Tuesday, 28 October 2014

Economic Ignorance

Just heard a report on the radio about the economic literacy of New Zealanders. To sum up, it's generally dismal. This may explain why they think raising minimum wages and increasing welfare benefits is a good idea. The people polled were being asked to define "inflation". Only one person even came close, and to top it off, the definition given by the reporter-"inflation is an increase in the cost of goods" was incorrect! Inflation is a decrease in the value of a currency, usually caused by printing too much of it. For instance, if the price of petrol increases due to an increase in the price of crude, this is not inflation, this is an increase in the price of an increasingly rare commodity. Since oil is a major input into other goods and services, these prices will also increase, but this still is not inflation. When all goods and services in aggregate increase in price because vendors don't want to accept increasingly devalued dollars as currency this is inflation. There is a big difference between these two definitions. The government creates inflation by printing money to pay its bills, thus increasing the pool of money available. Thus if you have savings - and smart people increasingly don't the government is slowly ripping you off, soon your saved money will be worthless. Unless people understand these differences New Zealand is economically doomed.





2 comments:

  1. Inflation means your money won't but as much today as it could yesterday. It's that simple. There's all kinds of reasons for this - including printing too much of it as your mentioned.

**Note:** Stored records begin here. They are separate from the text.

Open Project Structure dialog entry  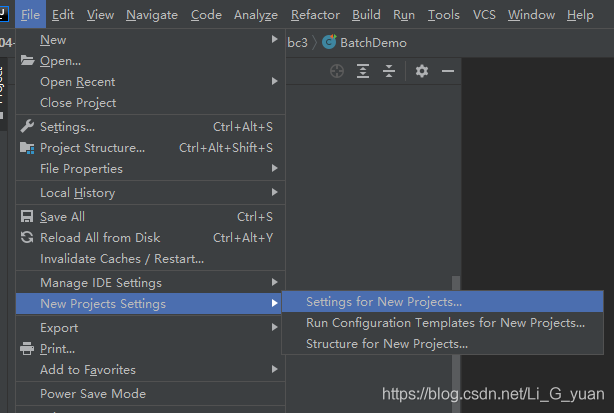[92, 148]
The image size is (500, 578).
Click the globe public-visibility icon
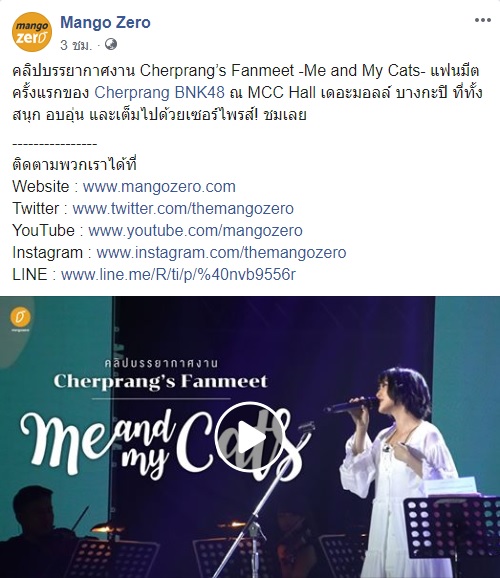click(x=111, y=44)
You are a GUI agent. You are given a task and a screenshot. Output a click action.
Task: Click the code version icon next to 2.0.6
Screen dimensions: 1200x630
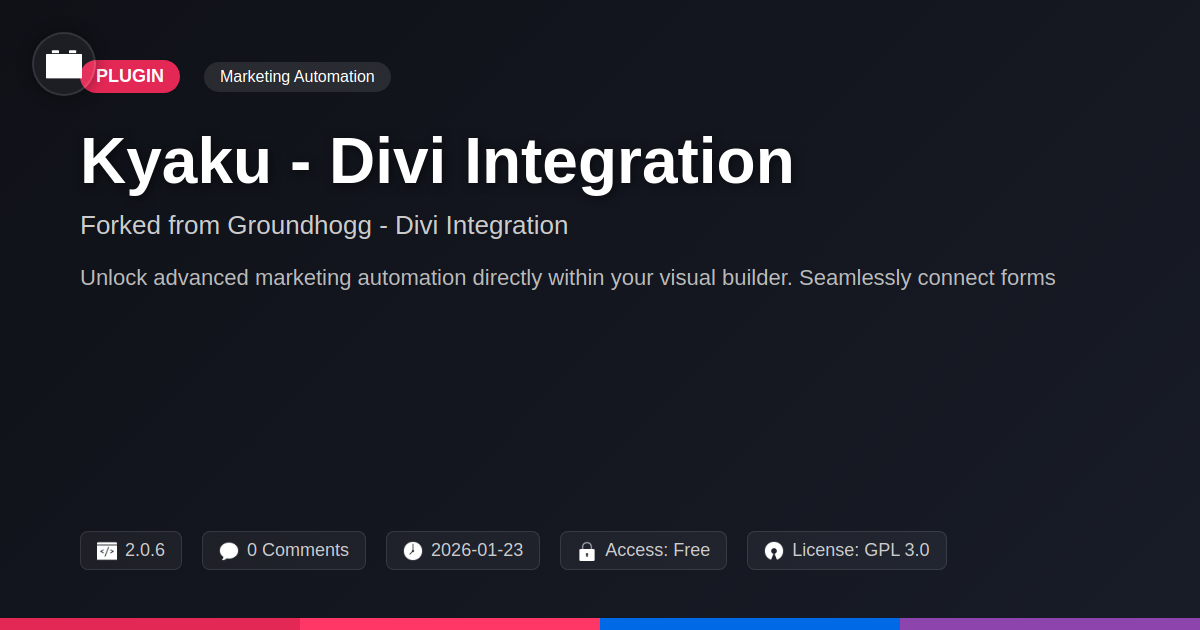pos(107,551)
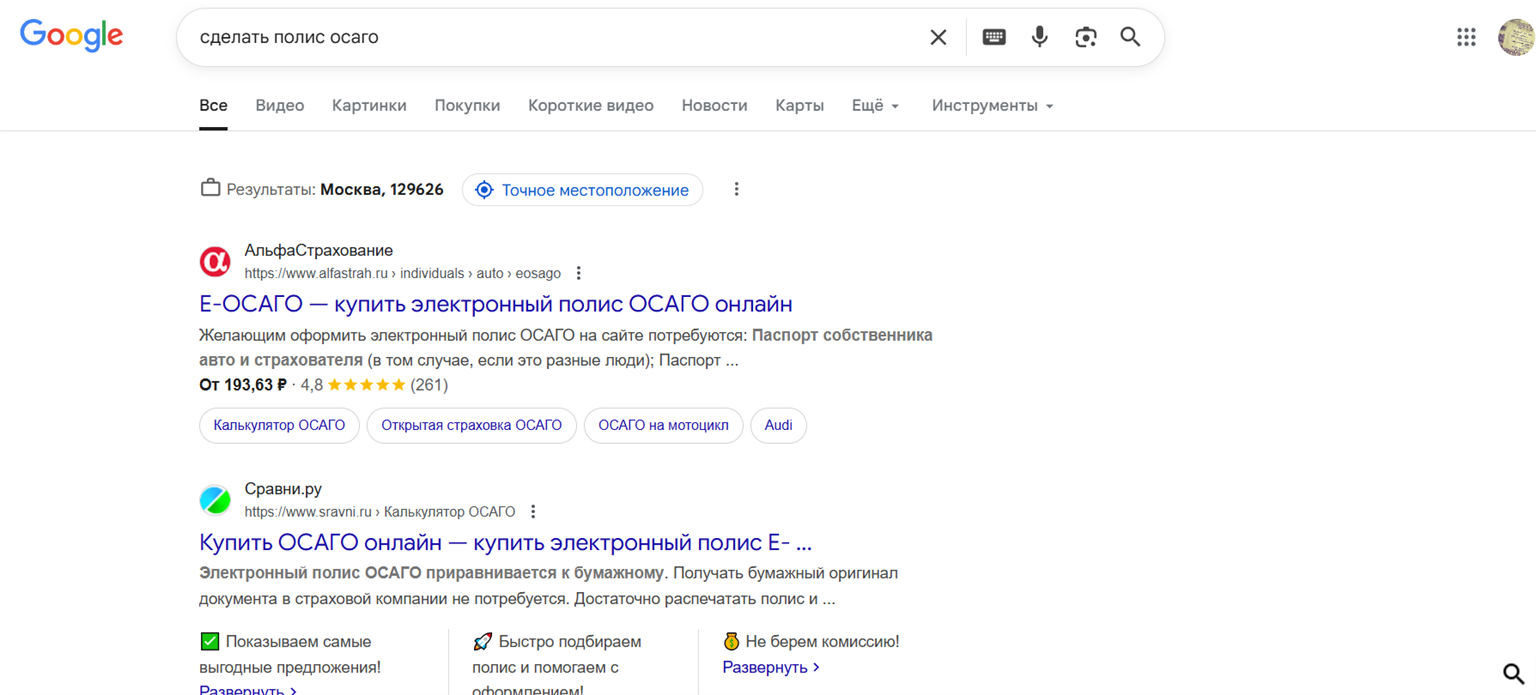
Task: Expand the Ещё search categories dropdown
Action: tap(875, 105)
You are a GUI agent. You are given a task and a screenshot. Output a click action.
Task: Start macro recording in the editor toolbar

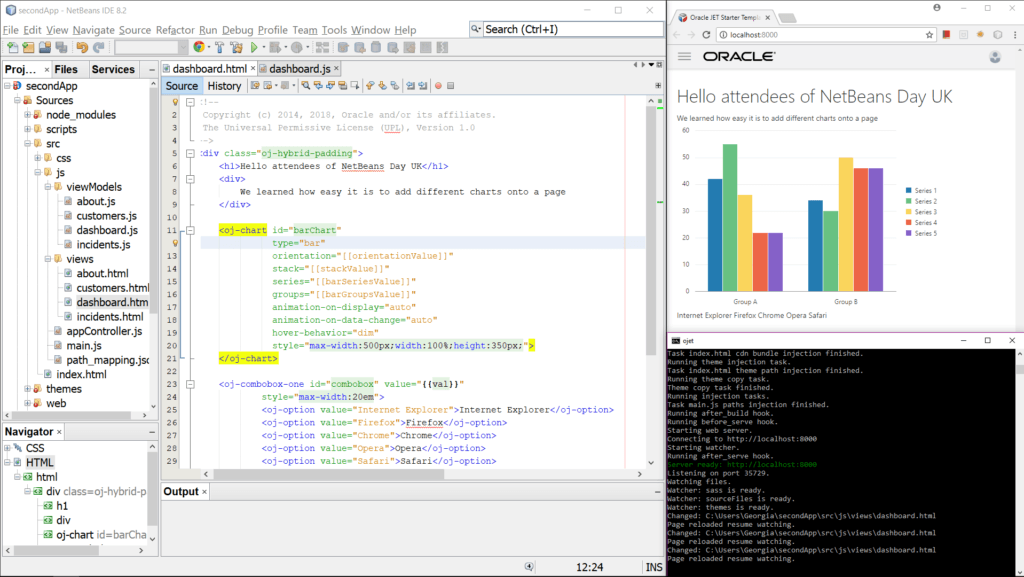[438, 86]
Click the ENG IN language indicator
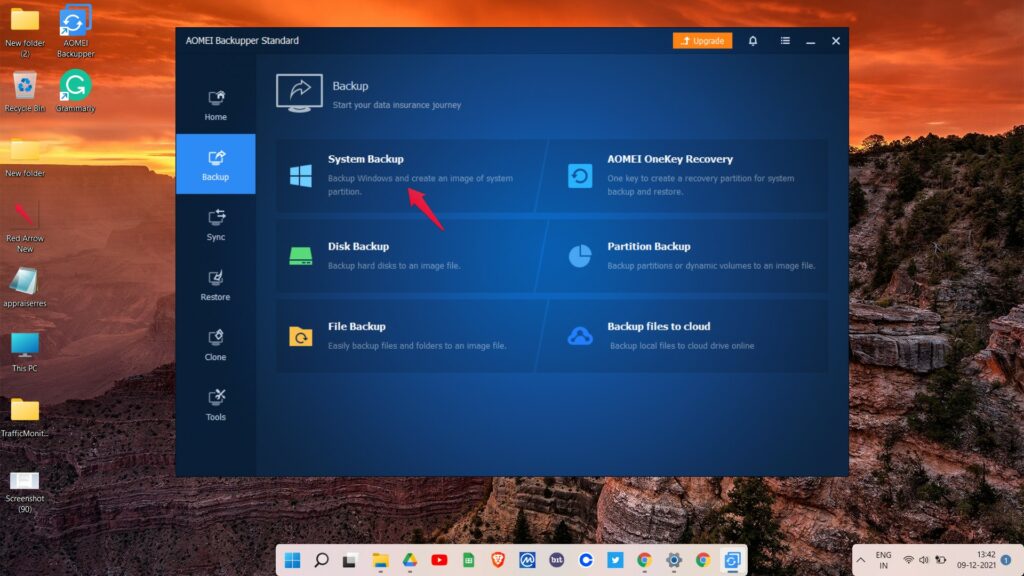Screen dimensions: 1024x576 (x=883, y=560)
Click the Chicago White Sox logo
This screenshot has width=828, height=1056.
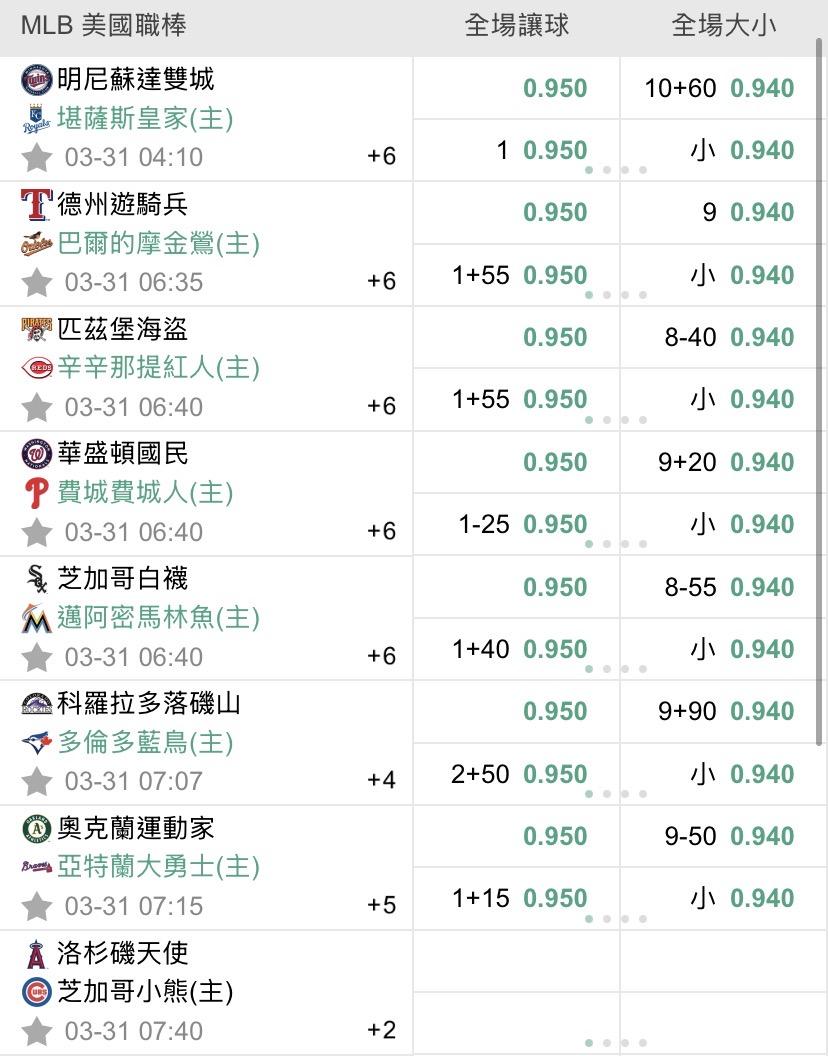click(x=37, y=579)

    Milton Friedman and his Chicago cult of strict monetarism from the 70's would agree with you that this is always the cause, but really sorry, I don't. Whenever monetarism failed to control inflation, their prescription was "more!". Their antics eventually induced recessions, a drop in aggregate demand and a drop in the inflation rate - how clever. M3 used to be reported reverently in the financial press, but you don't hear much about it anymore and that's no co-incidence

    Rises prices in the price of inputs *will* also induce inflation. The follow-through effect of an increase in the oil price means that the cost of *everything* rises, and your money will buy less.

    Oil prices don't just rise because it's "an increasingly rare commodity" - they rise because of changes in supply and demand - just like anything else. If your assertion were correct, there is no explanation in the drop of the oil price from over USD100 some years back to it's current price of USD45-55.

    It is true that the RBNZ has an inflation target, and it is positive. Deflation hits the economy hard - why buy something today if it is worth less tomorrow? Suddenly businesses can't sell things and they lay off workers. Not helpful.

    Here's the definition from the RBNZ:

    "Inflation is the term used to describe a rise of average prices through the economy. It means that money is losing its value. The underlying cause is usually that too much money is available to purchase too few goods and services, or that demand in the economy is outpacing supply."

    Note the "usually" and also the second cause listed.

    I'll take their definition over yours. Unless of course you believe there is some undeclared conspiracy and that RBNZ is "in on it".